真正缺失的并非额外接口或流程优化工具,而是能完整记录 AI参与诊断全过程的结构化报告与记录体系。该体系需明确标注:是否使用 AI系统、生成何种输出、输出结果如何解读、临床医生采纳 / 修改 / 否决情况,同时留存置信度、决策阈值、模型版本等关键元数据。若无此类结构化记录,AI 在诊断中的参与度始终处于隐性状态。诊断结论可能融入 AI 建议、定量数据、风险评分,却无透明痕迹追溯来源与影响。最终,医疗机构无法客观评估人机交互模式、校准 AI 依赖度、核查院内规范执行情况,也无法开展有效质量管理。
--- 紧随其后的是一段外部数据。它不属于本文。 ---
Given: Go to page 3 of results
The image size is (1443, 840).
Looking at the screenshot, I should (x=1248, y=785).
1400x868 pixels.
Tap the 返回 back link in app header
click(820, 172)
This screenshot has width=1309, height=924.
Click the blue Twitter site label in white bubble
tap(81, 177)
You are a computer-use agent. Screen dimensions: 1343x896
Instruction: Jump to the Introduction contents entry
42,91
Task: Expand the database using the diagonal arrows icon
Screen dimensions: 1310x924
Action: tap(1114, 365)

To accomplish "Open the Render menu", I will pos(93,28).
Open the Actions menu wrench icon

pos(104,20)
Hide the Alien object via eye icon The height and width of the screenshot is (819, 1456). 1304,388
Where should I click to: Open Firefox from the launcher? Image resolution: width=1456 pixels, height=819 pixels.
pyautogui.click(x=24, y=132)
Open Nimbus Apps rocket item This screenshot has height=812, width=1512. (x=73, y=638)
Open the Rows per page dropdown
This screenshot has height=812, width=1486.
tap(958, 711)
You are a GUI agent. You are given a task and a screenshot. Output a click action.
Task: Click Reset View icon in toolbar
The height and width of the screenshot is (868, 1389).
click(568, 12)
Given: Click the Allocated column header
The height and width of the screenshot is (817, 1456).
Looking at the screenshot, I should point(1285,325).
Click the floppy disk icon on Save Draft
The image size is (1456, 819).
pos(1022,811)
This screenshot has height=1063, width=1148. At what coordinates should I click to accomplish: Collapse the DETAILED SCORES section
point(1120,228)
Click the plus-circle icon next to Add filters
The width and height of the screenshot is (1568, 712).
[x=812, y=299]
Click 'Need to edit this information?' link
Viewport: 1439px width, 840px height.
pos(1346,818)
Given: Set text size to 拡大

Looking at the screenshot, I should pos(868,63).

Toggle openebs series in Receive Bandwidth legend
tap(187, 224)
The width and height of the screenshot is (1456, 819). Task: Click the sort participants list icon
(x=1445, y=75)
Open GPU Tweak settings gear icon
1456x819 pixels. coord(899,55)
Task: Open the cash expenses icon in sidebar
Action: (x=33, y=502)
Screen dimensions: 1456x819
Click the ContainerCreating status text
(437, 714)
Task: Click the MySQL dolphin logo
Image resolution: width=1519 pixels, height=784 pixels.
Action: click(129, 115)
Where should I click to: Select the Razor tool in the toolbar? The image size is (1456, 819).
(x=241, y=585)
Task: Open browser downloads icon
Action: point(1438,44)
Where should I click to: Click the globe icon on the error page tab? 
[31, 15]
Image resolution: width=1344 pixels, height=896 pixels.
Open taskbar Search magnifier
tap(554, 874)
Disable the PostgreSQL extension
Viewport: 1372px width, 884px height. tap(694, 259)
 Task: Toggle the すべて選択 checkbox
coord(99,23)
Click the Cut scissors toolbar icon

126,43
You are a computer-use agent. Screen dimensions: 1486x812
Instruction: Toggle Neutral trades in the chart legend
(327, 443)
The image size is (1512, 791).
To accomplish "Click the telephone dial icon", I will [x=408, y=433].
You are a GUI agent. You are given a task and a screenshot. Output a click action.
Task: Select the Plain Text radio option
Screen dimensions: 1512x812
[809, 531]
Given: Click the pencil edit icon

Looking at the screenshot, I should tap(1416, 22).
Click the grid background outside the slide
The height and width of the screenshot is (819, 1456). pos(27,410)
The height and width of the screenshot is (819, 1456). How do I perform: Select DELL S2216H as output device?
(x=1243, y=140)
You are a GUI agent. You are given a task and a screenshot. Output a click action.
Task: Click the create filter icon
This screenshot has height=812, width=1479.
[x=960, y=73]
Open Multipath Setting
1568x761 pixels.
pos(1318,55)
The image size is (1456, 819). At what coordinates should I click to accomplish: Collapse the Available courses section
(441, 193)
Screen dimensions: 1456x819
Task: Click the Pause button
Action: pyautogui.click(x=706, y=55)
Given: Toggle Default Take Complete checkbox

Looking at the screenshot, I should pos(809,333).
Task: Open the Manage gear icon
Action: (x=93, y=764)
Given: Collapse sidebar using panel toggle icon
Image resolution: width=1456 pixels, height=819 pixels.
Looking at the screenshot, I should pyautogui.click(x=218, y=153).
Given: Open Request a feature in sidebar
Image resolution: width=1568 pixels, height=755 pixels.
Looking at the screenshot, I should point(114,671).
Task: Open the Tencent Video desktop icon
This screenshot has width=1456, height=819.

简言之,缺失的是患者安全关键记录层—— 让 AI 参与常规临床报告的过程可看见、可追溯、可追责。若无这一层面,算法性能的提升反而可能因临床系统承接能力不足,引发新的安全风险。
【结构化与引导式放射学报告:患者安全关键基础设施】
结构化报告(SR)与引导式报告(GR)是当前 AI 辅助诊断流程中缺失的核心基础设施。二者不仅是记录工具,更规范了包含 AI 输出在内的诊断信息,在病历中的组织、语境关联与沟通方式。由此,报告成为 AI 转化为可追责临床行动的核心接口。
结构化报告(SR)搭建了这一接口的技术底座。通过预设数据字段、标准化术语、统一报告版式,SR 减少格式差异,确保核心诊断信息被系统收录。这一设计提升报告清晰度、保证可重复性,让 AI 输出直接嵌入指定报告模块,而非以无格式文本随意附加。
引导式报告(GR)是 SR 的进阶形态。SR 聚焦报告格式与术语标准化,GR 则将语境敏感型决策逻辑直接嵌入报告流程。GR 并非静态模板,而是根据临床指征与实时发现动态调整,提示放射科医生填写预设的决策相关变量,并完成结构化记录。
例如,疑似肺栓塞患者行 CT 肺血管造影时,引导式报告会提示明确记录栓子位置与范围(中央型 / 节段型 / 亚节段型)、急慢性血栓栓塞性疾病特征、右心室劳损征象(左右心室直径比、造影剂反流至下腔静脉与肝静脉)、高危征象(如鞍状栓子)。通过系统引导与结构化记录,GR 能减少遗漏错误,提升临床可操作性报告的一致性。
在 AI 整合流程中,GR 能帮助医生将算法发现与整体临床情况结合分析。
单一的结构化或引导式报告,无法实现 AI安全落地。无引导的 SR 易沦为静态检查表,无结构化数据支撑的 GR则缺乏一致性与可追溯性。二者结合,能让 AI衍生发现以可追溯、可编辑、带语境的方式融入报告,在保留人工审核的同时,降低遗漏与沟通失误风险。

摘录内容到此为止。